As the U.S. population ages, the public health impact of dementias is increasing in importance (1). An estimated 1.6 million persons suffer from severe dementias, and by the year 2000, at least 2.3 million persons are expected to be affected. An estimated 1 million to 5 million persons suffer mild to moderate dementias. Severe dementias usually require long-term care; in 1985, annual costs for care and related expenses were estimated at $24-$48 billion.

In response to the social, economic, and medical problems related to severe dementias, California and other states have developed statewide approaches that address the needs for training, research, improved services for diagnosis and treatment, public education, and long-term care (2). Some states have also established surveillance of dementias (3) to help plan service needs, examine temporal and geographic trends in the occurrence of these problems, and guide research efforts.

Efforts to maintain surveillance are constrained by at least two problems (4). First, because there are no known biological markers for AD, the most frequent dementia, a practical case definition has not been established. Diagnostic criteria have been developed by consensus; however, these criteria have not been defined in a manner usable by clinicians. Consequently, no data exist on the validity of AD diagnoses. Second, case ascertainment is difficult because diagnostic evaluation is typically done outside referral centers and other hospitals, so access to patient records is not centralized.

Characteristics of patients reported by the ADP may not be representative of all AD patients in California because the registry was not designed as a surveillance system for dementia. Rather, the ADP is designed to provide state-of-the-art diagnoses for those patients referred and should provide useful data for research on the course of these illnesses. Progress in dealing with dementias will depend on the development of more accurate diagnostic criteria (e.g., identifying biological markers for AD); application of appropriate treatment; education of caregivers and the public regarding the care of patients with dementia; and more adequate information on the social aspects of persons with dementia.

References

  1. Office of Technology Assessment. Losing a million minds: confronting the tragedy of Alz heimer's disease and other dementias. Washington, DC: US Congress, Office of Technology Assessment, 1987; document no. OTA-BA-323.

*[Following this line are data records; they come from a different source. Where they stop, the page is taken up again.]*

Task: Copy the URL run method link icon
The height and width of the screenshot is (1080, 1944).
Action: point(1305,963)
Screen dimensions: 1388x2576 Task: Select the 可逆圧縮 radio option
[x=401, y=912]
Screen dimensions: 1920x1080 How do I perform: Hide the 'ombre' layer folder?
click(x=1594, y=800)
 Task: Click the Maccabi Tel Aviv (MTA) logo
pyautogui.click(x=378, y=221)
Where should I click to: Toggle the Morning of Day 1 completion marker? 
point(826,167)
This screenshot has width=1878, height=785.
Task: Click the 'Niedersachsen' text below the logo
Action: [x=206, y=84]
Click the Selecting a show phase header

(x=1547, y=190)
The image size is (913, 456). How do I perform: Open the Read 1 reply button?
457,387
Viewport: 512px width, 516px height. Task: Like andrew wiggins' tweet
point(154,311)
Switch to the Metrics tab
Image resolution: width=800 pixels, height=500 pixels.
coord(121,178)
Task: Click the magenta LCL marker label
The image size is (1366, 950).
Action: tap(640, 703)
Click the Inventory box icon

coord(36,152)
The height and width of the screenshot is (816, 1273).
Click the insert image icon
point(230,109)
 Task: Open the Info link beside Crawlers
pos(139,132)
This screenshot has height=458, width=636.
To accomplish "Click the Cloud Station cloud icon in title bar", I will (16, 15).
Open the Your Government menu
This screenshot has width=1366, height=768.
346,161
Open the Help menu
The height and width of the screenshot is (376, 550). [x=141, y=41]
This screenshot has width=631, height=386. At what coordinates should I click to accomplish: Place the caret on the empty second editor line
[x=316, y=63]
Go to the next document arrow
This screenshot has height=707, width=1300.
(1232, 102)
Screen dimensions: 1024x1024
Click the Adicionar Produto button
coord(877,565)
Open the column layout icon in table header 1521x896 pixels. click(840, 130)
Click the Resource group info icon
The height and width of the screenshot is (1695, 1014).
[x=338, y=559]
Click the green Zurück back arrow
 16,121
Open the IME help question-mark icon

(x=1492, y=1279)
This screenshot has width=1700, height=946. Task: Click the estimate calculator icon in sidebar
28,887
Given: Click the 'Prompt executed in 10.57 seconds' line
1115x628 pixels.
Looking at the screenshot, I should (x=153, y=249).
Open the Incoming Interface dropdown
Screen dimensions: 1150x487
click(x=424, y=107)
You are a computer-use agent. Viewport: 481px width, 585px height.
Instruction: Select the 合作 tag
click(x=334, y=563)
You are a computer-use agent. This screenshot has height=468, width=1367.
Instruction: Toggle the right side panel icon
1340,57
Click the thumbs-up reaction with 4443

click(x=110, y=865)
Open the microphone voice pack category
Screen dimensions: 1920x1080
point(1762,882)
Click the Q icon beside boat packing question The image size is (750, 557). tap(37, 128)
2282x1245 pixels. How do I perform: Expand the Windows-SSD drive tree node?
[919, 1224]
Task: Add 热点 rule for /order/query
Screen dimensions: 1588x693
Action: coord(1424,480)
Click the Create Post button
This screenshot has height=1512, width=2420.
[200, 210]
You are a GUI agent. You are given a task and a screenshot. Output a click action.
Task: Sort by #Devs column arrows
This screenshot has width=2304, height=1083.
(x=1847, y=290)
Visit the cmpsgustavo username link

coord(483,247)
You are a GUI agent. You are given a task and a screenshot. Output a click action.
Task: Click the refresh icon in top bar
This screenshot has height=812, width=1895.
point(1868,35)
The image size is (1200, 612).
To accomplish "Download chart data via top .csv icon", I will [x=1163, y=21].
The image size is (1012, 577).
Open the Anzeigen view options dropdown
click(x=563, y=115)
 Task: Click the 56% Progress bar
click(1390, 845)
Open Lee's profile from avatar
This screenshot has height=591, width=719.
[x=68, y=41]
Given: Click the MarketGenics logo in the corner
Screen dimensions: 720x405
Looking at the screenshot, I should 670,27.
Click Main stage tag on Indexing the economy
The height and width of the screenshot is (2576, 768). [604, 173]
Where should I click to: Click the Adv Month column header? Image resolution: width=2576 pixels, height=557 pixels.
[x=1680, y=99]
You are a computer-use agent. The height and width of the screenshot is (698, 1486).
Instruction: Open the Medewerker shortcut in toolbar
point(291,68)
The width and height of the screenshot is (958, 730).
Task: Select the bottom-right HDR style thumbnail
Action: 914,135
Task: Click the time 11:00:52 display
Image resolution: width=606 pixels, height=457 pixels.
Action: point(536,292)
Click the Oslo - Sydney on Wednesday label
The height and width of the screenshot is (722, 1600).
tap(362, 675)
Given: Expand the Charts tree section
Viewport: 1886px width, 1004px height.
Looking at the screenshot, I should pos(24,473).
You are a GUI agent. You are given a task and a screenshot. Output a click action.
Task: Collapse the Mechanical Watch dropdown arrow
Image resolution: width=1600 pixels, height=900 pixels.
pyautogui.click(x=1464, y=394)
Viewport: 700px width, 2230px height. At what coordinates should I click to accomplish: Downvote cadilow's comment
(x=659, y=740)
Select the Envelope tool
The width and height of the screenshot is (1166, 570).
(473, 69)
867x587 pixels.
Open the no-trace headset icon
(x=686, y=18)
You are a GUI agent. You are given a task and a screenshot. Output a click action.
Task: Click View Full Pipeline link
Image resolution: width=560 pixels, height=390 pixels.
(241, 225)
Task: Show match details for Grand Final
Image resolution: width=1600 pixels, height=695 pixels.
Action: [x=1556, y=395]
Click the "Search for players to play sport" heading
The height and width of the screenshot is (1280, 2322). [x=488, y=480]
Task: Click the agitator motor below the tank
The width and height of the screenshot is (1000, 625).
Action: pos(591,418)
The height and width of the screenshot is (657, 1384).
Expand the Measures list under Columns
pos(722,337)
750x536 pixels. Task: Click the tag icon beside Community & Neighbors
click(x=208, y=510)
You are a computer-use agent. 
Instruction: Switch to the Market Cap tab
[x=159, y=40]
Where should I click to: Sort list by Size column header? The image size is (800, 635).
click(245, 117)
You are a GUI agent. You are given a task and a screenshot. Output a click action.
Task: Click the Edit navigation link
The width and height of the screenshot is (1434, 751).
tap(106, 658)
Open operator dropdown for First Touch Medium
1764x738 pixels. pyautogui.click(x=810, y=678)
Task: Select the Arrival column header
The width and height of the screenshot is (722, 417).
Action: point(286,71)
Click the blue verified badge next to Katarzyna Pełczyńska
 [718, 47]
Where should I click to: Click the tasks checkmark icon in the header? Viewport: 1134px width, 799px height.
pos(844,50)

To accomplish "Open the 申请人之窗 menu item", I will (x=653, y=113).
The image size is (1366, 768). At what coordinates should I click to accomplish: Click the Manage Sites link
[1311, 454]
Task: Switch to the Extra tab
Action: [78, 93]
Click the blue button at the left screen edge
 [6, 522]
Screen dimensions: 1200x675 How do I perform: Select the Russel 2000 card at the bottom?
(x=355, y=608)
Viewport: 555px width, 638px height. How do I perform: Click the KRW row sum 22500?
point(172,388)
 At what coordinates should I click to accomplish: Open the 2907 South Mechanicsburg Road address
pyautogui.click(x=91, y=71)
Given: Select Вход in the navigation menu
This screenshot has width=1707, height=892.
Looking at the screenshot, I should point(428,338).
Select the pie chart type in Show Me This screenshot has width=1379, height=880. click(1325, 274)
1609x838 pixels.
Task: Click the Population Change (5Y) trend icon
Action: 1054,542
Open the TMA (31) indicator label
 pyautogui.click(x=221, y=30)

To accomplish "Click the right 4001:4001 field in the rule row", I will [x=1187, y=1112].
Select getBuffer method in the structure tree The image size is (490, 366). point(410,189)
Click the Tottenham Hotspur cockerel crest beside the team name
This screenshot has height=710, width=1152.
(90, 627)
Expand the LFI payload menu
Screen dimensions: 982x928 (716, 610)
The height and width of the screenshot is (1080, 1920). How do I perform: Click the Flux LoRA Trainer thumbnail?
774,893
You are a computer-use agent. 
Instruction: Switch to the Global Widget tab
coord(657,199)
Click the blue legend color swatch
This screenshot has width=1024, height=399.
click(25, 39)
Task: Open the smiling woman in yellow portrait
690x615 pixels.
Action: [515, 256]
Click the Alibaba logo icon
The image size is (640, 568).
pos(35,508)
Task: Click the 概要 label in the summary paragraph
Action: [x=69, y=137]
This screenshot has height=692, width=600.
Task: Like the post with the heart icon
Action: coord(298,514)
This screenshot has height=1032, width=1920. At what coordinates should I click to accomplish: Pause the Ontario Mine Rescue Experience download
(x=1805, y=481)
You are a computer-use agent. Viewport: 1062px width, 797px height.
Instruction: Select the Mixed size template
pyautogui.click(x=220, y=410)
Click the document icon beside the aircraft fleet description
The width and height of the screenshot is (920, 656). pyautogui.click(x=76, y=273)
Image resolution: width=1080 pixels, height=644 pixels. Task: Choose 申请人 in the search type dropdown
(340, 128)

  2. Weiler PG. The public health impact of Alzheimer's disease. Am J Public Health 1987;77: 1157-8.

  3. Helmick CG, Henry ME, Aubert RE, et al. State surveillance of dementing illnesses; perspective and workshop recommendations. Alzheimer's Care and Related Disorders and Research 1988;5:40-4.

  4. Hughes JP, van Belle G, Kukull W, Larson EB, Teri L. On the uses of registries for Alzheimer's disease. Seattle, Washington: School of Public Health and Community Medicine, 1988. (Department of Biostatistics technical report no. 87). *Global cognitive impairment and a decline in intellectual function in a person with clear consciousness.